-- Information given --
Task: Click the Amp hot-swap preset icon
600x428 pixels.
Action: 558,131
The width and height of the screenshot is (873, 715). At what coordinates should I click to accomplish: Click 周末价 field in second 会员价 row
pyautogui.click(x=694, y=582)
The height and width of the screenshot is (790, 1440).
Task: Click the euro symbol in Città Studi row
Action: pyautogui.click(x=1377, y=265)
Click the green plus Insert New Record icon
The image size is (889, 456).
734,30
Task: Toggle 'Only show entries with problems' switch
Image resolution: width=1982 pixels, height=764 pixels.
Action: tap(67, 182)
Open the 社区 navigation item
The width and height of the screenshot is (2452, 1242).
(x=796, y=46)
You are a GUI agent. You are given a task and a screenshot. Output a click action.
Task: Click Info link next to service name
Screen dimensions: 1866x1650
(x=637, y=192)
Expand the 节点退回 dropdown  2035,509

-- Exercise directions --
Pull out each line of the records above that contains the word "icon". Case counts, so match uppercase and lowercase letters as they appear.

-- Output of the task --
Task: Click the Amp hot-swap preset icon
Click the green plus Insert New Record icon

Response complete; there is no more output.